Recommendation 8: We recognize that students, faculty, and other members of the community may be harmed by speech or by responses to their own speech via social media or otherwise. We recommend that relevant Institute personnel actively convey and reinforce information about community values, existing laws, and Institute policies related to harassment and discrimination. We further recommend that the Institute continue to offer community members support in dealing with such harm. To this end, the Working Group commends the recent decision of MIT’s Division of Student Life to implement the principles and practices of the Sustained Dialogue Institute, which promotes dialogue as a tool for mutual understanding and conflict resolution.

As currently stated, Recommendation 8 is overly broad and actually counterproductive. It implies that speech that causes harm is in some ways not allowed or subject to punishment.  The recommendation should be modified in the following manner.

First, the recommendation should clearly delineate between harm and harassment.  Speech that causes harm, as such, should not be subject to punishment. However, there may be instances in which members of the MIT community can engage in behavior in the delivery of their speech that constitutes harassment.  An example of this would be if an MIT student engaging in protest repeatedly follows another student to express a point of view and doesn’t stop after being asked repeatedly to step away. There are also instances in which social media can be used to harass individuals.  It is important for MIT to provide information to its community on what does and what does not constitute harassment, and to offer support in dealing with harassment when it does occur.

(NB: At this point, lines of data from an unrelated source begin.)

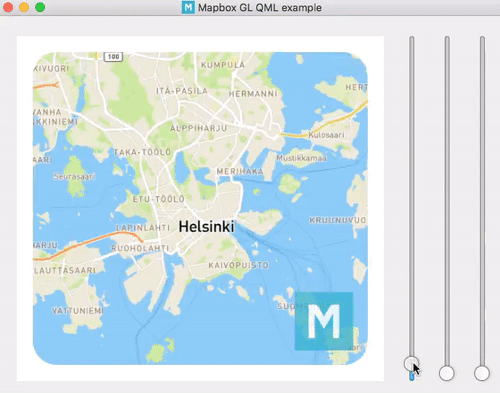
Task: Click the Mapbox icon in title bar
Action: coord(188,7)
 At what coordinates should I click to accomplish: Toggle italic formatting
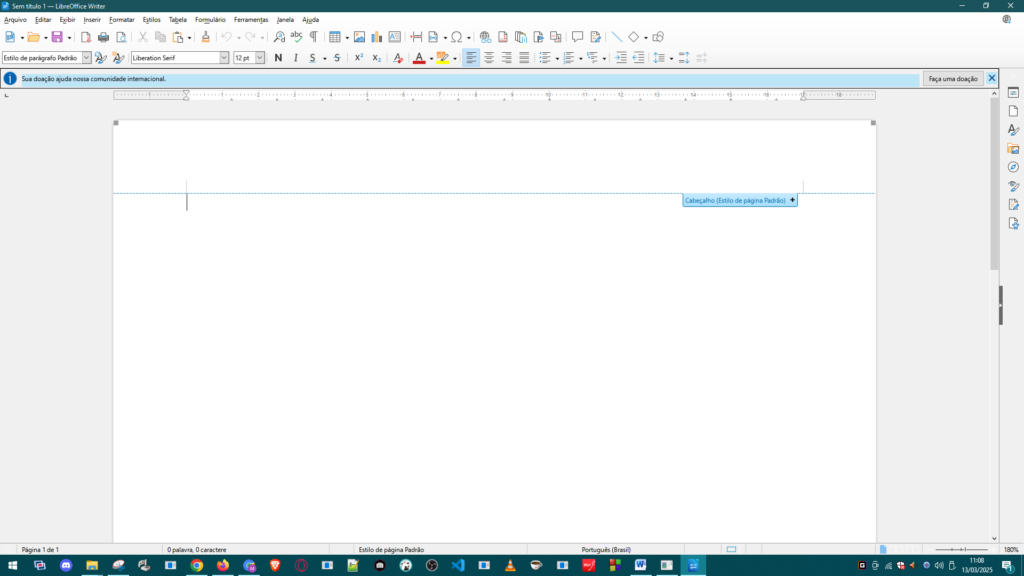295,58
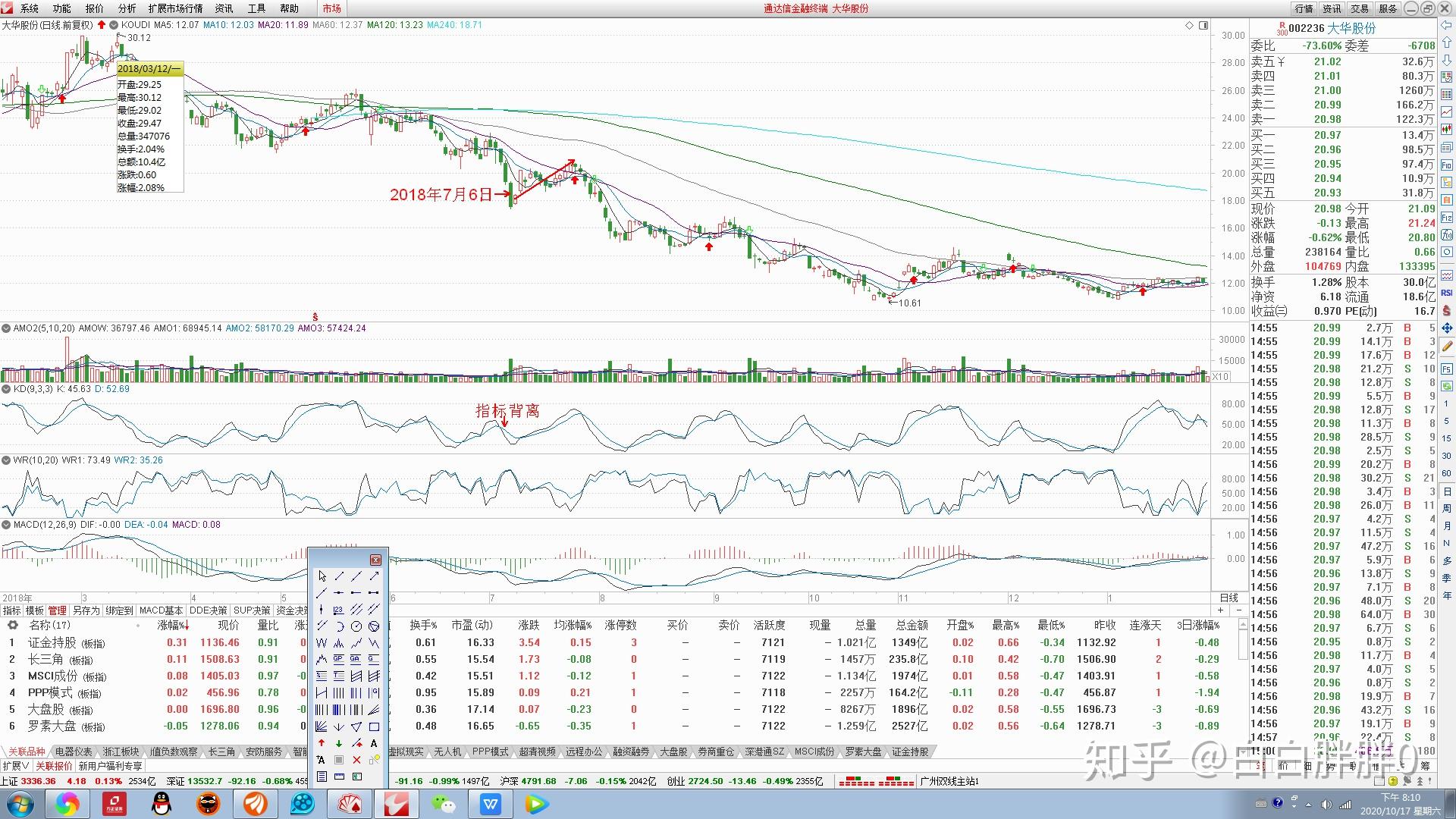Choose the rectangle drawing tool

click(x=374, y=726)
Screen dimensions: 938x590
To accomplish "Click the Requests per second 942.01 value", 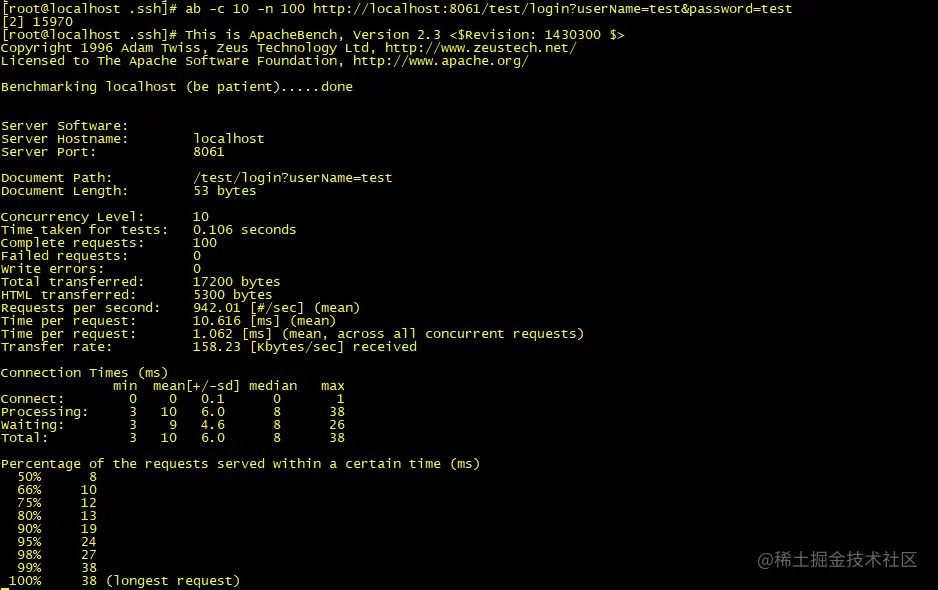I will (217, 308).
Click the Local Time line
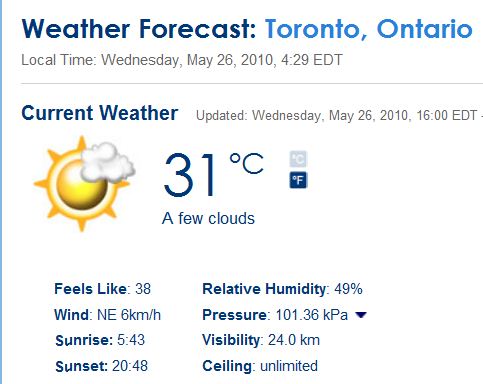The image size is (483, 384). (x=182, y=60)
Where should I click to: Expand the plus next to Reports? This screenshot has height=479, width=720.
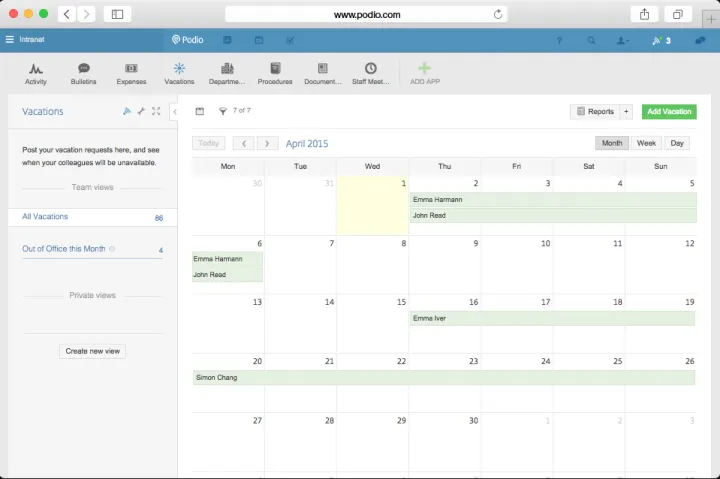pyautogui.click(x=626, y=112)
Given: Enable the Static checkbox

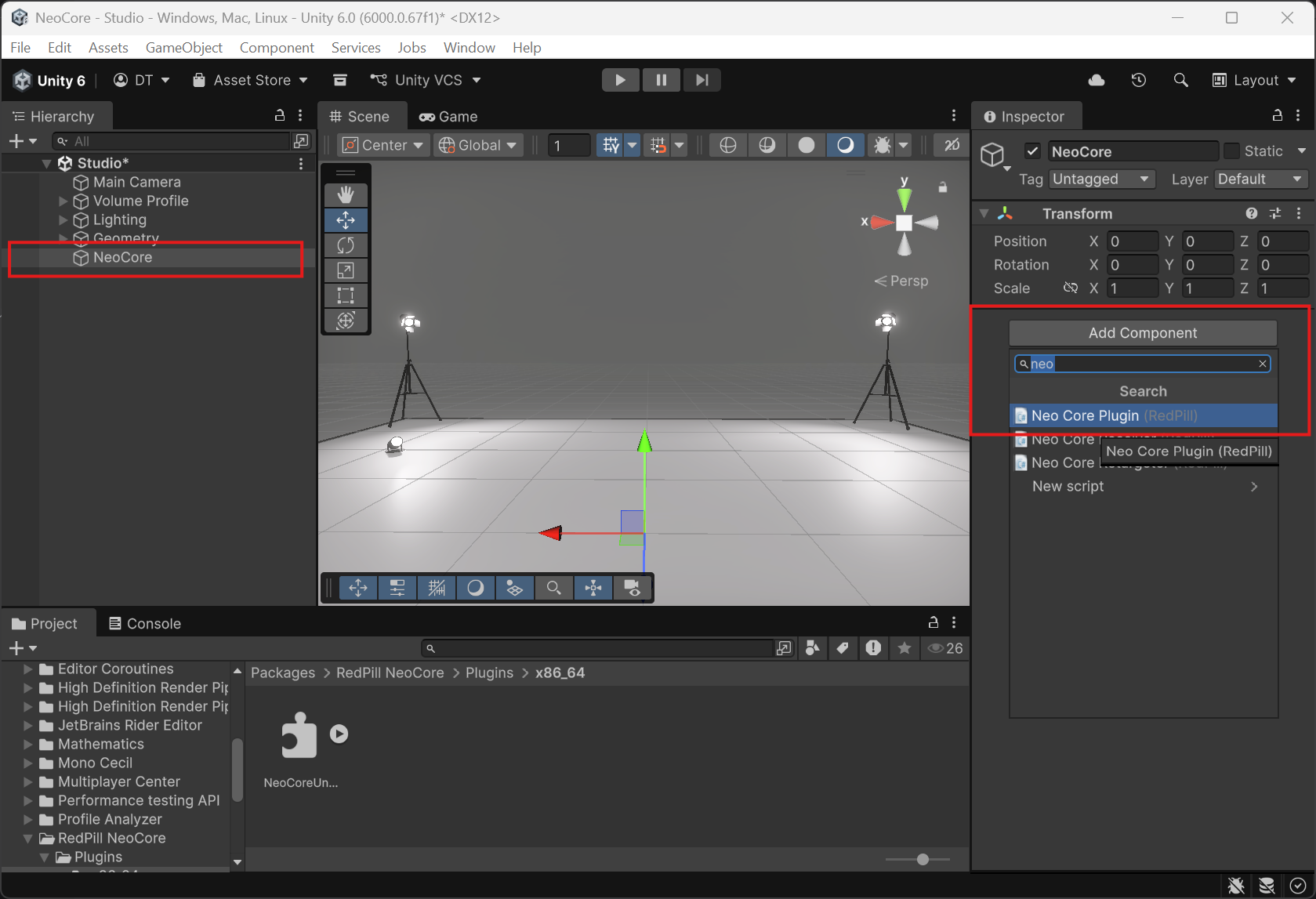Looking at the screenshot, I should pyautogui.click(x=1231, y=150).
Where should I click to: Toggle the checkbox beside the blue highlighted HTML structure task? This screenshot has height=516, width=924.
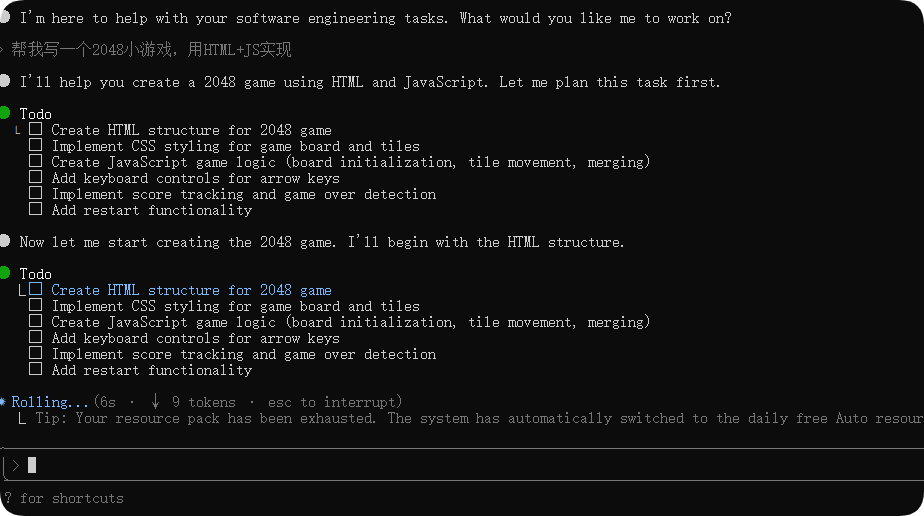tap(36, 290)
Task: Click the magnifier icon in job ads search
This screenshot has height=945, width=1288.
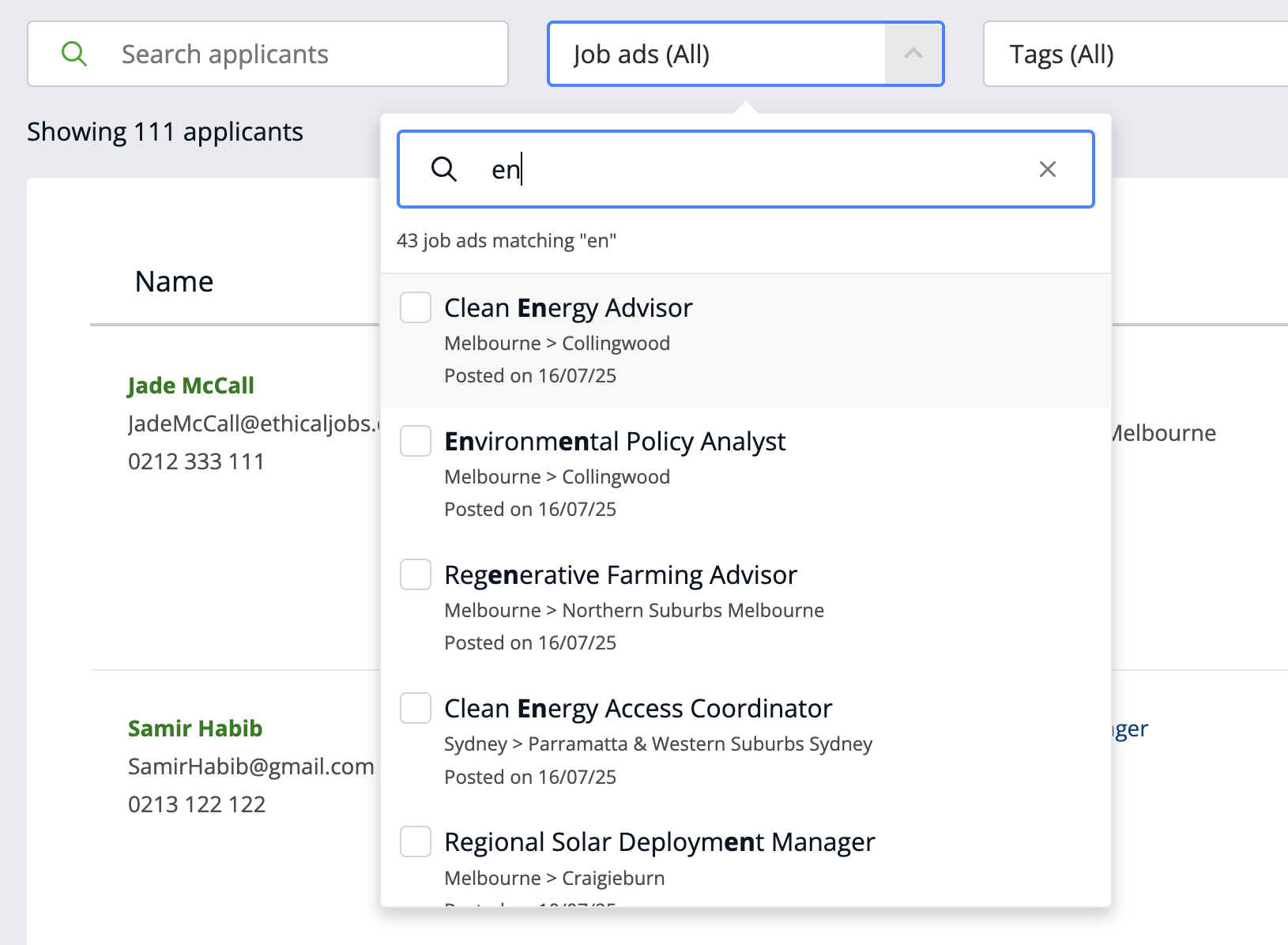Action: 444,169
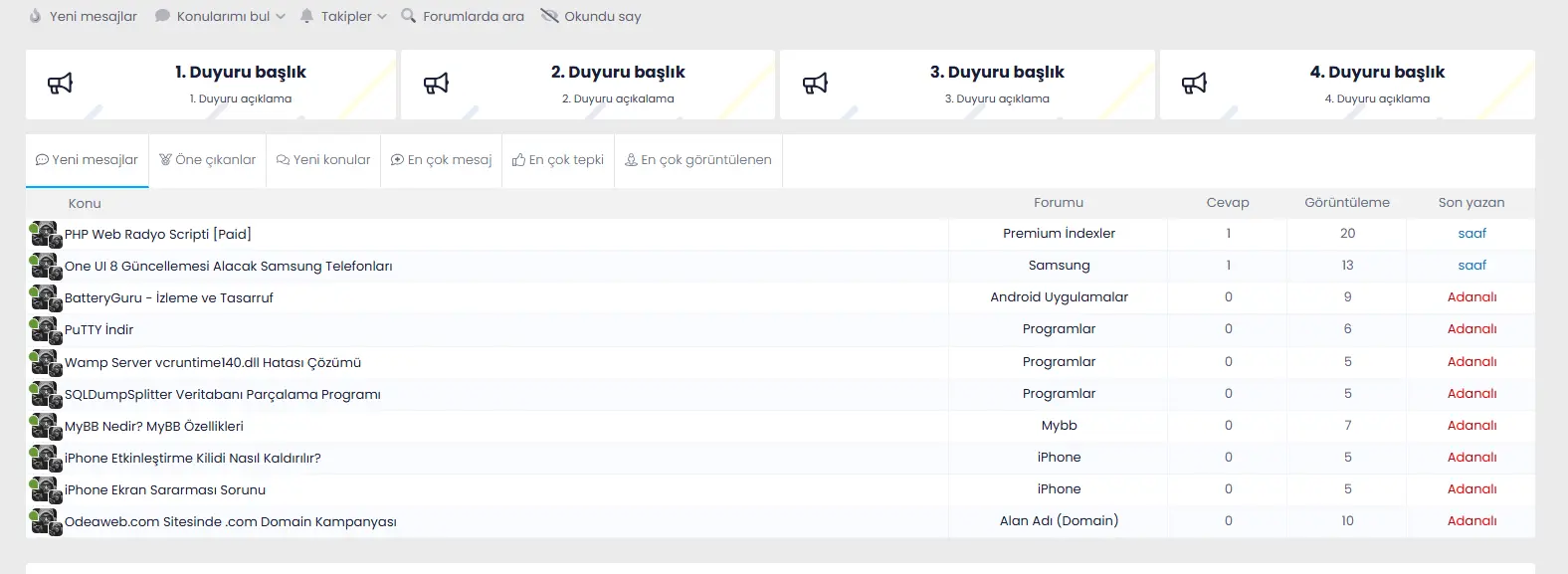
Task: Select the En çok mesaj tab
Action: 441,160
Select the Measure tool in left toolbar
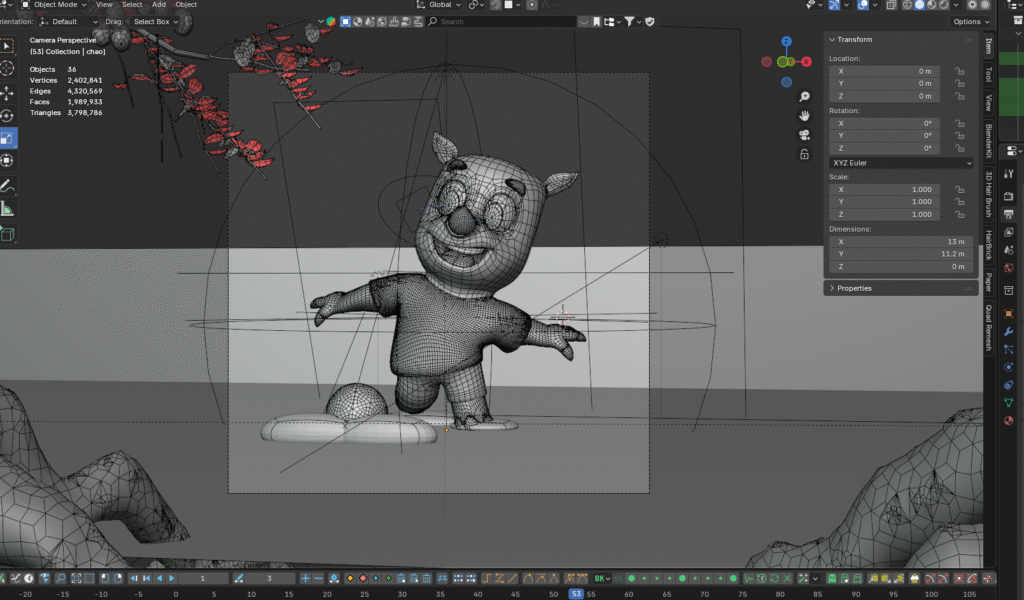1024x600 pixels. [8, 209]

Second, MIT should offer support to students on how to deal with speech that they do not like while maintaining an open mind.  While the methodology of Sustained Dialogue Institute sounds promising, we are not familiar enough with it to endorse it specifically.  What is most important is that MIT establish the principle that disagreements and dialogue must be mediated through reason and logic.    Any rational approach to managing disagreement and speech that sounds troubling or erroneous is to first consider the content of the speech.  The second step involves evaluating the content using reason, and then the last is to determine an appropriate response.

Recommendation 9: Because the technological landscape is continually changing with a concomitant proliferation of digital platforms on campus, we recommend periodic review of relevant Institute policies to ensure consistency with the MIT Statement on Freedom of Expression.

Recommendation 9 is a good idea.  It is easy for policies to be inadvertently buried in time, or for new practices using new technologies to undermine MIT’s principles for proper behavior. Reviewing policies periodically to ensure consistency with the values of free speech will help those values remain active in the community.  

Recommendation 10: We recommend that campus leaders undertake a promotional and educational program to advance free expression. The message should place a high value on the importance of free expression, specifically including the discussion of diverse points of view and the importance of voice as a component of education. The promotional initiative should present free expression as an important campus value. Expression should be promoted and advanced and not be viewed as a potential irritation or distraction. Various parties should be supported in advancing dialogue on critical and controversial issues.

Recommendation 10 would be useful. We should have presentations of diverse views, to show how civil debate should be conducted. Various organizations could help –-  Braver Angels, BridgeUSA, and Divided We Fall are three examples. It would not be hard to organize such debate over scientific topics relevant to MIT’s mission: climate change, COVID policy, and energy policy are all highly controversial and highly scientific.